Stored records
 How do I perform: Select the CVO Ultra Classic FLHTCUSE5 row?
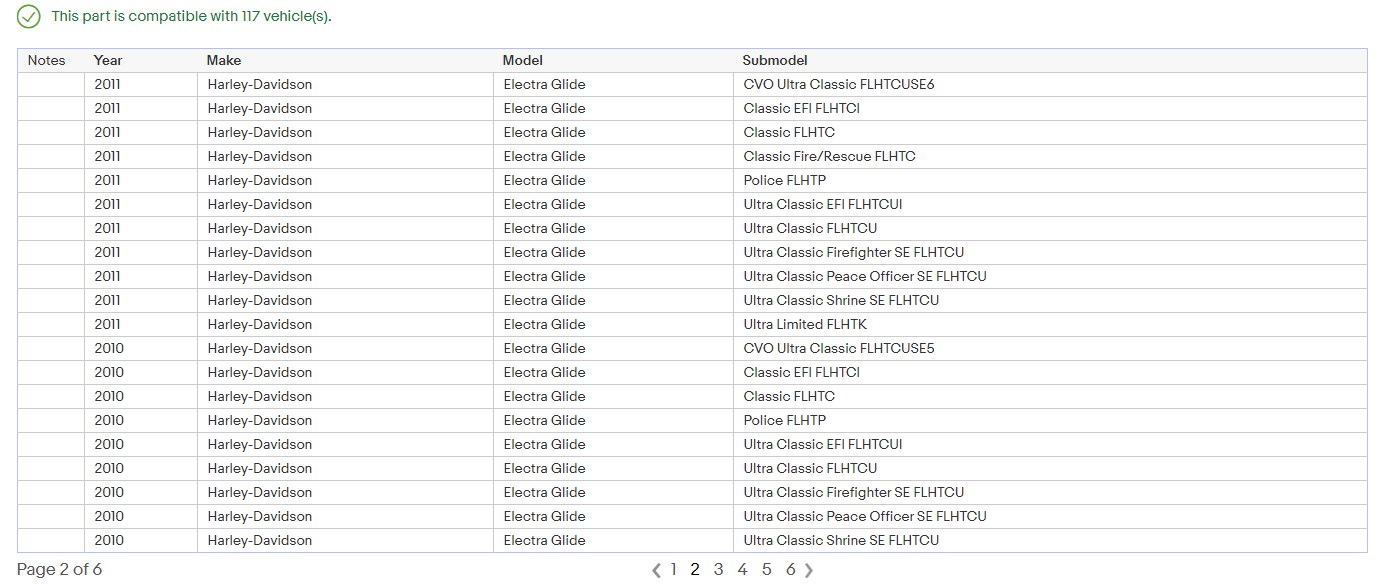(x=839, y=348)
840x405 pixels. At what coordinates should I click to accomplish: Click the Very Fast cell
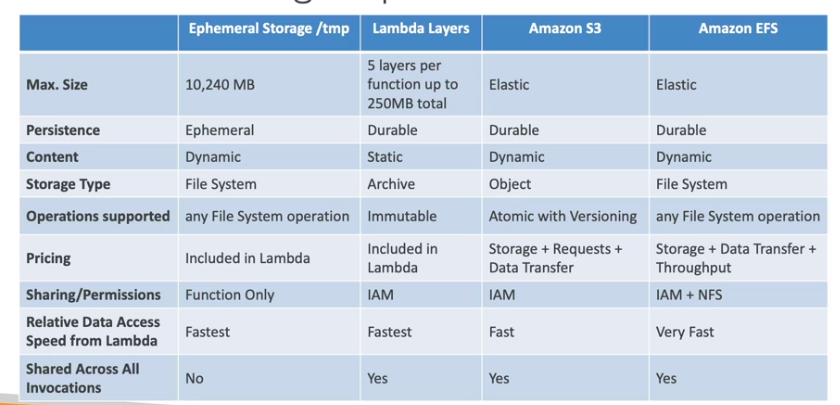(x=685, y=332)

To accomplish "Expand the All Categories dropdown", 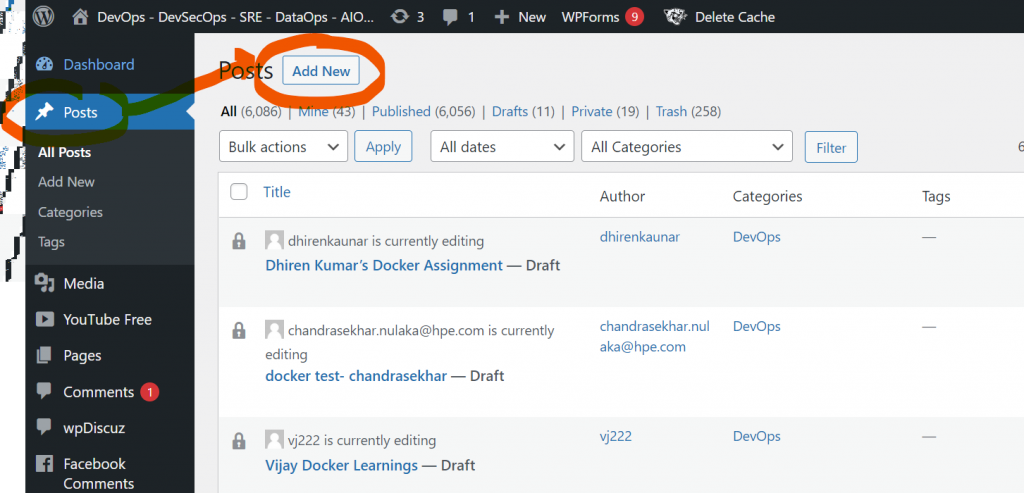I will 686,147.
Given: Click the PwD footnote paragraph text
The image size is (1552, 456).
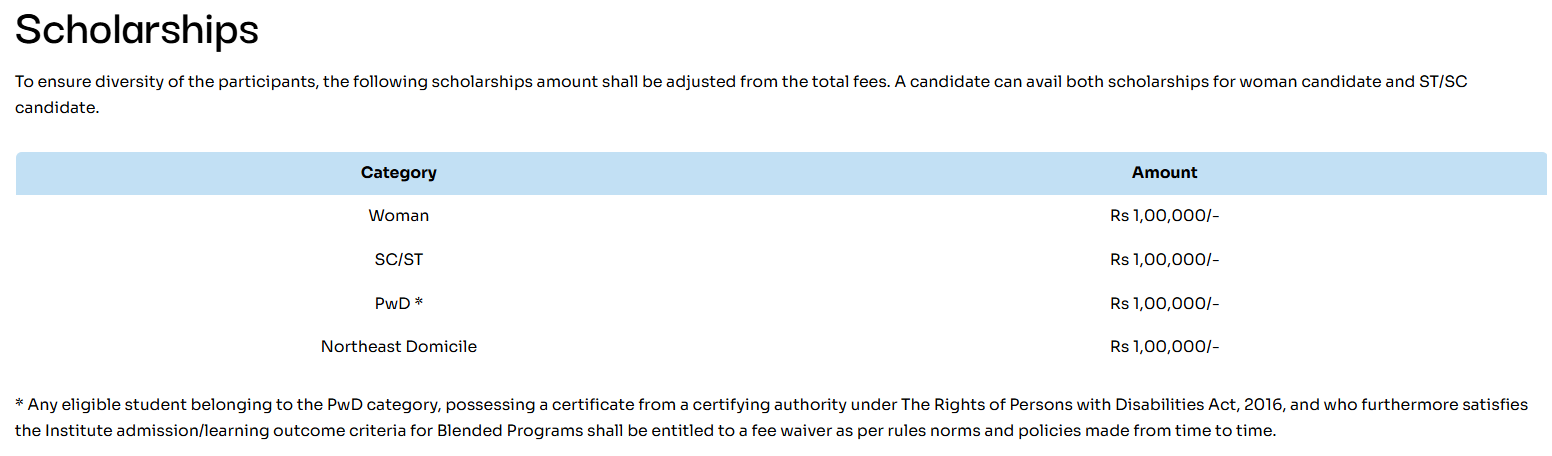Looking at the screenshot, I should pyautogui.click(x=771, y=418).
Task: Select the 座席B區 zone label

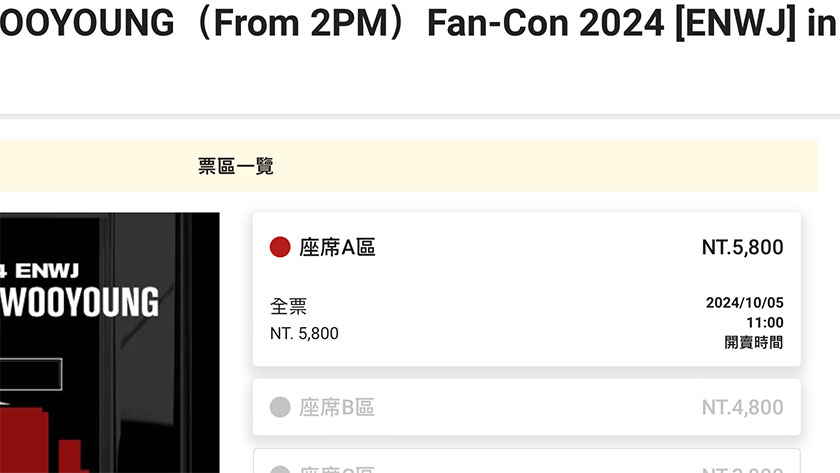Action: 337,408
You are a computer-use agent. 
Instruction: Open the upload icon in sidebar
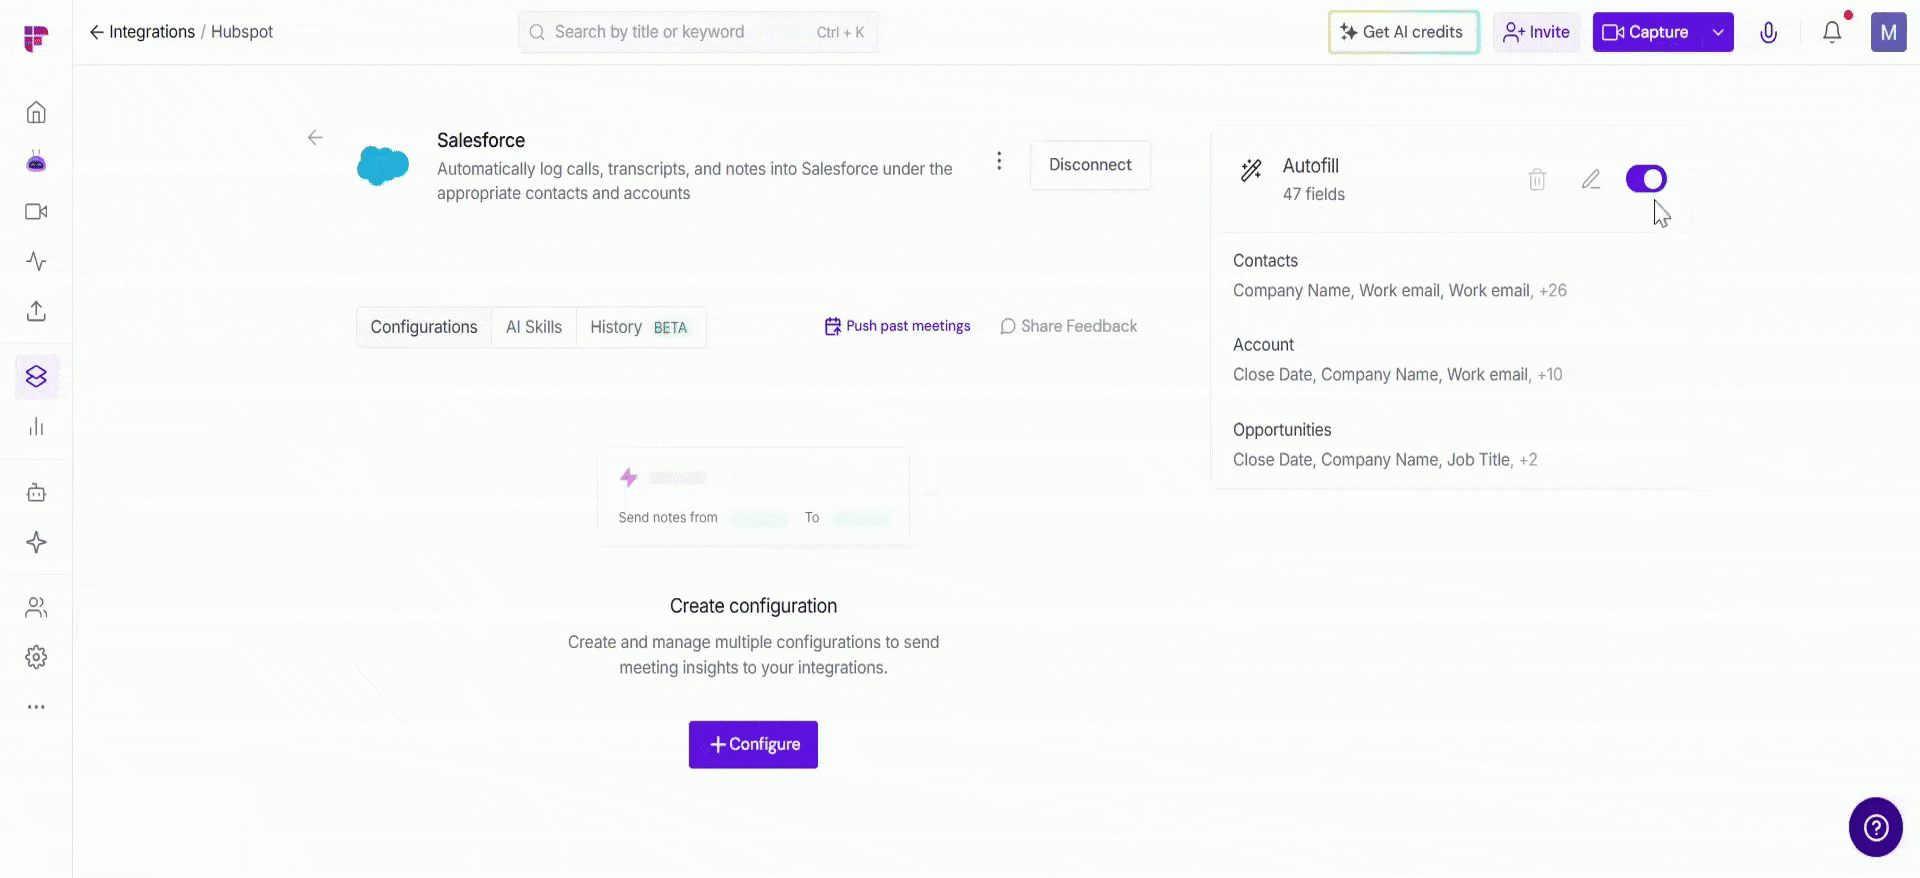click(x=36, y=311)
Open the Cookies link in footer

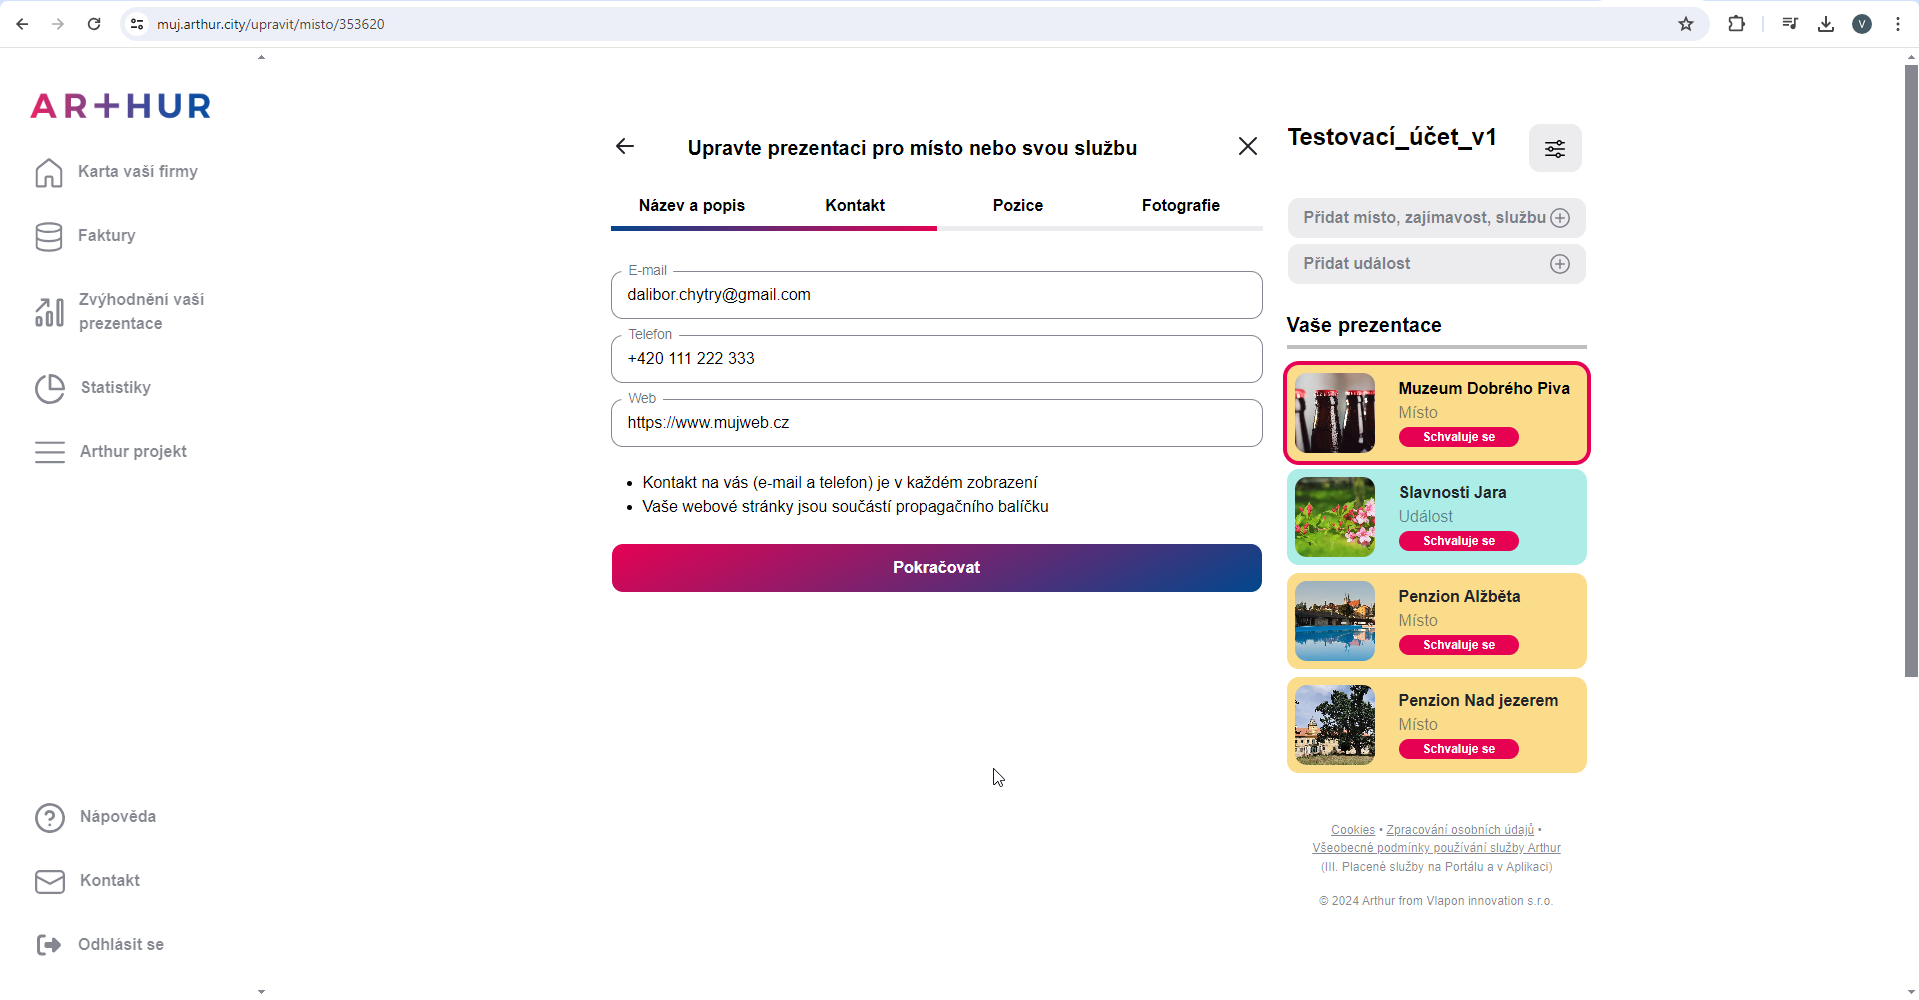point(1352,830)
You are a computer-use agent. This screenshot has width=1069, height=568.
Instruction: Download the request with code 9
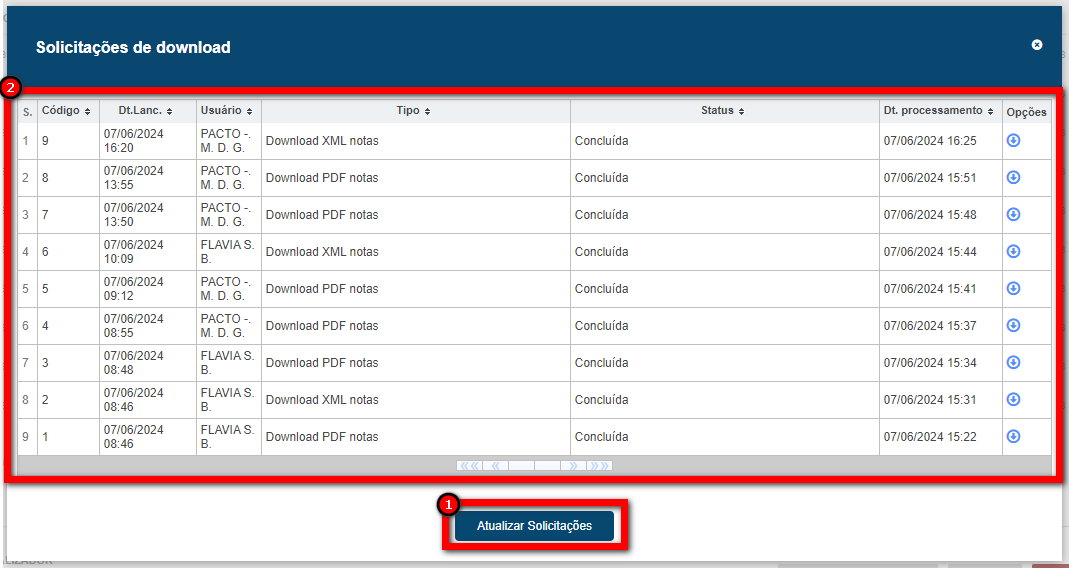click(x=1013, y=141)
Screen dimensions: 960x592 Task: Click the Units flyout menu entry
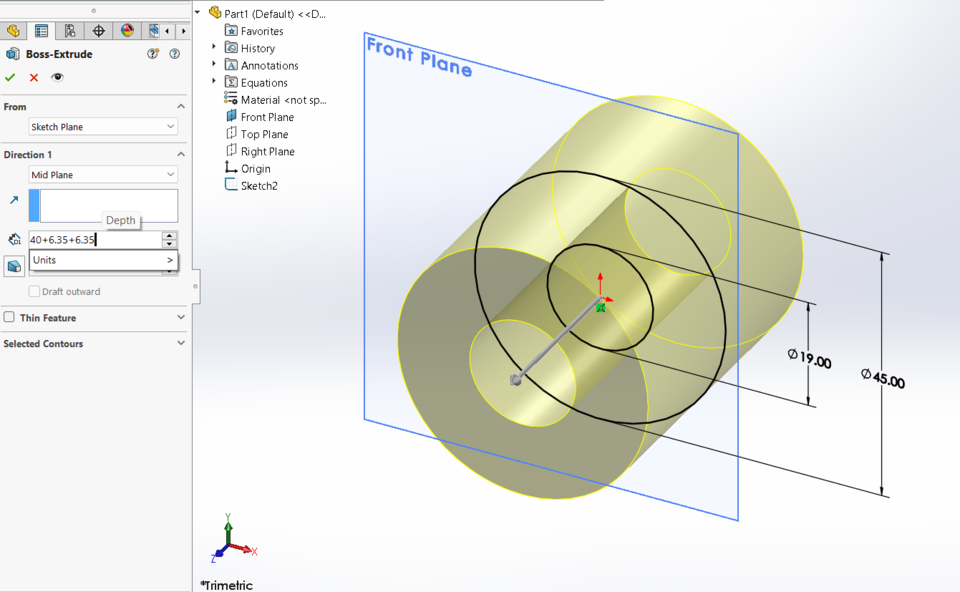100,260
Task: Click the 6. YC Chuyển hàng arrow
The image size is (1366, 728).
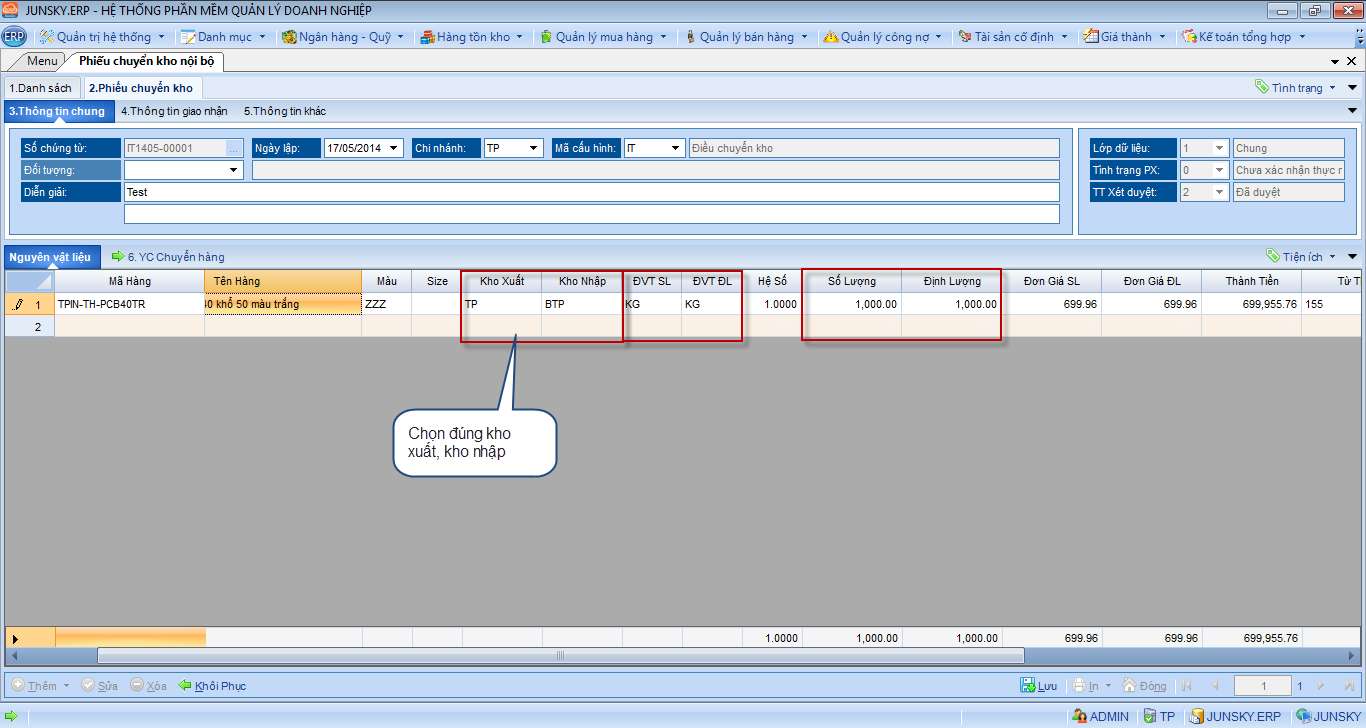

**What is being asked**
Using the data above, output the line that has "Task: Select the 座席B區 zone label", the line that has "Task: Click the 6. YC Chuyển hàng arrow", and whatever lines fall between, each exactly as it stands and without pictures.

**Answer to this problem**
Task: Select the 座席B區 zone label

Action: 337,408
You are a computer-use agent. 
Instruction: Open the upload icon in sidebar
click(x=36, y=311)
Open the Cookies link in footer

point(1352,830)
You are a computer-use agent. This screenshot has width=1069, height=568.
Instruction: Download the request with code 9
click(x=1013, y=141)
Screen dimensions: 960x592 Task: Click the Units flyout menu entry
100,260
Task: Click the 6. YC Chuyển hàng arrow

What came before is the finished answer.